Inigo Quilez

Intro

In 2002 I made some experiments on image compression with wavelets. In 2007 I decided to revisit the topic and I spend few days playing around and trying to see if I could do something useful with it. In the end I had a little demo called Inslexia, which made 4th (last!) position in The Ultimate Meeting demoparty in Germany.

As with many other compression techniques based in signal processing, wavelets exploit the fact that most signals to humans are mostly smooth. That means that usually a sample value (say, a pixel's color) is similar to the neightbouring samples (say, the color of the pixles around). However, most Fourier based compression techniques like mp3 for sound or JPG for images, and even lossless techniques like PNG, exploit this smoothness only at a very simple level. Indeed, all these techniques divide the signal (sound or image) into tiles of samples or pixels (for example, in groups of 8x8 pixels) and exploit smoothness inside that region only, not making use of the fact that perhaps samples/pixels are similar across those boundaries and at a much bigger scale (think of an almost completely blue sky).

Wavelet compression allows us to exploit smoothness at watever level it happens, be it tiny groups of 2x2 samples, be it all the pixels of a flat image at once. Therefore, the compression ratio is further improved compared to block based methods. This means that for cases where one wants extreme compression, wavelets really can shine over traditional techniques.

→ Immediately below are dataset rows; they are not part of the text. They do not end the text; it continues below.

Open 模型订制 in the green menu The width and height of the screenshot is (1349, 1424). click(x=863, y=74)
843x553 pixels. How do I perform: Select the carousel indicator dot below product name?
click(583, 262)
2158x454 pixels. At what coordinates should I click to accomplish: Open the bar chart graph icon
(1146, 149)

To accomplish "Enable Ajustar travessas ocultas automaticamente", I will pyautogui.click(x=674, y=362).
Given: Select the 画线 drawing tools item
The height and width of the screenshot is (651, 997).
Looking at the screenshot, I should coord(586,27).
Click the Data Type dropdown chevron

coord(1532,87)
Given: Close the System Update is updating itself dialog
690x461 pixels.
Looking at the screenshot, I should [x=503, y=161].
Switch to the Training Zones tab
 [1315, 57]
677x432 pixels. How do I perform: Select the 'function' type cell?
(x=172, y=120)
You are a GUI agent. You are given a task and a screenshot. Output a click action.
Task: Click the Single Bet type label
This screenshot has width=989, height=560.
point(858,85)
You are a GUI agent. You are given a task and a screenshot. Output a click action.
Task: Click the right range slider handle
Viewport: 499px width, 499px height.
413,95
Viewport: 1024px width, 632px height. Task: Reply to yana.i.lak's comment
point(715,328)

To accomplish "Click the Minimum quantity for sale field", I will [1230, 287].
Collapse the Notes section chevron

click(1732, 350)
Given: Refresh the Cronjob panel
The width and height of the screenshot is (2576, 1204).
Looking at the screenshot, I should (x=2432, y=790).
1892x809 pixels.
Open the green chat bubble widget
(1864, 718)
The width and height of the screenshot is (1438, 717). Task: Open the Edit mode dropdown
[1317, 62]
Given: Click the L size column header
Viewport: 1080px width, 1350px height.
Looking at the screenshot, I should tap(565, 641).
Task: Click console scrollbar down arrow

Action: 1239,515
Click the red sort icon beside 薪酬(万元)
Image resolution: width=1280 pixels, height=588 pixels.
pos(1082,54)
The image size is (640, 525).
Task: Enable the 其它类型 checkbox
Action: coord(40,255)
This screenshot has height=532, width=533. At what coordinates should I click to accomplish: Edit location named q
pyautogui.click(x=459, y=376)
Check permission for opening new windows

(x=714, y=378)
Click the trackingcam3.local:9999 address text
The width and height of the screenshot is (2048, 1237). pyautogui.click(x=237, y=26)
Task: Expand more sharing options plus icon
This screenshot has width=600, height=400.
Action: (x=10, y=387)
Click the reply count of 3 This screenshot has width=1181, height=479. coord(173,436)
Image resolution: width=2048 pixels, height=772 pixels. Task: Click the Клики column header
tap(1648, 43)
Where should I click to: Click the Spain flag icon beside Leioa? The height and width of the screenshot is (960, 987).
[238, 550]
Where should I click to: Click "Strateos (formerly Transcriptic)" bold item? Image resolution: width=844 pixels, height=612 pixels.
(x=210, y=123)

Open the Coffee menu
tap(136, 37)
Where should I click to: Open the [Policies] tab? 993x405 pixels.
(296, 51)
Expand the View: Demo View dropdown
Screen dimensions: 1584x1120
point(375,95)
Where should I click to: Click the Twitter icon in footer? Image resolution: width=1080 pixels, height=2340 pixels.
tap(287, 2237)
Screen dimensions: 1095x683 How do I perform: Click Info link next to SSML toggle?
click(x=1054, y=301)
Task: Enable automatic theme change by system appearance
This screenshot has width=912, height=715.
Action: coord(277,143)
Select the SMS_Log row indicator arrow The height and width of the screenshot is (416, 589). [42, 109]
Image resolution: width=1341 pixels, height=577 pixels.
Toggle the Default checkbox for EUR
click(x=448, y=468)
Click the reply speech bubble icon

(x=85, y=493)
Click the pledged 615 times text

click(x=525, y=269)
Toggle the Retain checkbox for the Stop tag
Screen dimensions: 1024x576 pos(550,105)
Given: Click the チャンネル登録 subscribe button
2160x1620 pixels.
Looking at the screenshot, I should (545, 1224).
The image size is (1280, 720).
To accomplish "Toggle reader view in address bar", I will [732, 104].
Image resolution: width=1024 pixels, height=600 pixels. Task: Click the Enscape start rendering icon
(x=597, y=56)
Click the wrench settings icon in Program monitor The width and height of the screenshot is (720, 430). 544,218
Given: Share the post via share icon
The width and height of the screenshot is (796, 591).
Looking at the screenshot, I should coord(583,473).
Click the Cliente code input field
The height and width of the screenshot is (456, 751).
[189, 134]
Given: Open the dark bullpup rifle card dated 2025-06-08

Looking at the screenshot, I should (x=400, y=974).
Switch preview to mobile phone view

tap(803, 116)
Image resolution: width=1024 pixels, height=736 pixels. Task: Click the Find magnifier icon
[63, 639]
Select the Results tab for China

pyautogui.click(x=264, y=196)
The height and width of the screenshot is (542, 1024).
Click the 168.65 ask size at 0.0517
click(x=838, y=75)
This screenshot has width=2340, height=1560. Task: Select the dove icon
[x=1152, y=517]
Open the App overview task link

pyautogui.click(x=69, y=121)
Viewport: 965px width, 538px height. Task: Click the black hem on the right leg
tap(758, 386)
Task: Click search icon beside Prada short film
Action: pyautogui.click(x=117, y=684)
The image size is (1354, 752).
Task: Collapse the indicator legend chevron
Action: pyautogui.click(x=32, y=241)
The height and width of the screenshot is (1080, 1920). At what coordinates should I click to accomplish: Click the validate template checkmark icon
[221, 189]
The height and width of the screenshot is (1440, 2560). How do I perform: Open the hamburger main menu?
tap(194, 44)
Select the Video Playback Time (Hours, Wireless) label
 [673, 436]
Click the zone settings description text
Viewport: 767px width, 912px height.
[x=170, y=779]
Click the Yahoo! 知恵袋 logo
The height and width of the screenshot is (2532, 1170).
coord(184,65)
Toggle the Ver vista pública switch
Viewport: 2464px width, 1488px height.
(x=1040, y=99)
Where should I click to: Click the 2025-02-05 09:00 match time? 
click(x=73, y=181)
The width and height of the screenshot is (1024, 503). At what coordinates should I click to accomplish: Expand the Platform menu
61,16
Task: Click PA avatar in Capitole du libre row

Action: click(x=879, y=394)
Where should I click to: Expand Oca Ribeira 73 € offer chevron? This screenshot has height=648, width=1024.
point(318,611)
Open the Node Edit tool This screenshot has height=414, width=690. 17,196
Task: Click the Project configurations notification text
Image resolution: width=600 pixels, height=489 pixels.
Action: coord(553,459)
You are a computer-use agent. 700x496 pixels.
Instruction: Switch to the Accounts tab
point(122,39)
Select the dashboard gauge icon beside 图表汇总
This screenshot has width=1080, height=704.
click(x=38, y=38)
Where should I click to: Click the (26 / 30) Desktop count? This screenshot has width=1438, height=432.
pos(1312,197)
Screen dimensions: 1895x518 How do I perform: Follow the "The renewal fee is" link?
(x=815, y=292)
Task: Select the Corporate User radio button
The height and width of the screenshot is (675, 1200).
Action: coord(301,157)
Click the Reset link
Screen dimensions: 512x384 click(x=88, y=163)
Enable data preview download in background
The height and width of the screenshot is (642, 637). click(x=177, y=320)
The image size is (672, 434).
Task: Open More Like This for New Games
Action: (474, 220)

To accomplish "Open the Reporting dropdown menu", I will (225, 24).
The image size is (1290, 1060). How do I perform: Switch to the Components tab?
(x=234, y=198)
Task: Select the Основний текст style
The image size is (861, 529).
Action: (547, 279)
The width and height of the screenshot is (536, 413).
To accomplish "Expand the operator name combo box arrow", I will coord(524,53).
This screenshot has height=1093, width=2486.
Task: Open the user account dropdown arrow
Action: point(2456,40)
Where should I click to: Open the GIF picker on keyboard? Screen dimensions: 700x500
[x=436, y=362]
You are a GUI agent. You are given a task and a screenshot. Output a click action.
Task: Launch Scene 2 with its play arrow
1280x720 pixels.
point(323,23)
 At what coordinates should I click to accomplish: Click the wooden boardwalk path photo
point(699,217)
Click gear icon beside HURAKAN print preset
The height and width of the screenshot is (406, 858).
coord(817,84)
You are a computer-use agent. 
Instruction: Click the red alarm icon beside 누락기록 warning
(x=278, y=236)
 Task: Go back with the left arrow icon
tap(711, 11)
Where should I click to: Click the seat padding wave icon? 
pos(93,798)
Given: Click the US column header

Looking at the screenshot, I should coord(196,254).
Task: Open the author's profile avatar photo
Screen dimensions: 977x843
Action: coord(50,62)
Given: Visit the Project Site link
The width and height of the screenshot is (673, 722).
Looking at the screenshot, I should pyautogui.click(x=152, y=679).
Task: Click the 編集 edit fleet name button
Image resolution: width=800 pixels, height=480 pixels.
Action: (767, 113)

The fact that one needs extreme compression rations today in the 21st century is quite questionable, and that's perhaps the reason JPG2000 has not succeeded yet on becoming popular and will never do (ten years on the road, and nobody knows it exists). However, luckily for me the demoscene has little to do with real-world usefulness, so playing with wavelets for compression was still a usefull thing. This article is about my little quick experiment, and about few tip and tricks, some of the practical results and some sketches of the code involved in Inslexia.

The Idea

The idea is to start first with a gray scale image, and do like you would proceed for a PNG image compressor: pick your buffer and group the pixels in tiles of 2x2. Now, if you only store the average color of the four pixels of each tile you are already compressing by 1:4. Good. Of course the image resolution has decreased. Let's fix it by storing the real value of the 4 pixels in a compact manner. Because these pixels are physically near to each other, we can pretty safely assume their colors will be similar to that average color that we already encoded. So, instead of storing these pixels as full gray scale values, let's store only the amount by which they are different to the average color. In fact, we only need to store three of them, cause the forth one can be deduced from the other three given the fact that we know they average. So, let's store these three values (which can be positive or negative, but probably small anyway) into a separate array, such that we have the array of corner pixels for all the image, and the three arrays of differences for the other pixels. These three arrays will compress very well cause they have small values, something that will be more true the bigger the image resolution is.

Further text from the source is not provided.